_Work required:_ Each line from the one that includes "Given: Click the help question mark icon" to the last line of the data below should be set down exactly; no other lines are wanted.

_Saved data entries:_

_____

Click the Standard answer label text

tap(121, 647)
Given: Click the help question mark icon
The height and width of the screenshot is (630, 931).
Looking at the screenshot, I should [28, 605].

_____

_Expected answer:_
Given: Click the help question mark icon
The height and width of the screenshot is (630, 931).
Looking at the screenshot, I should [28, 605].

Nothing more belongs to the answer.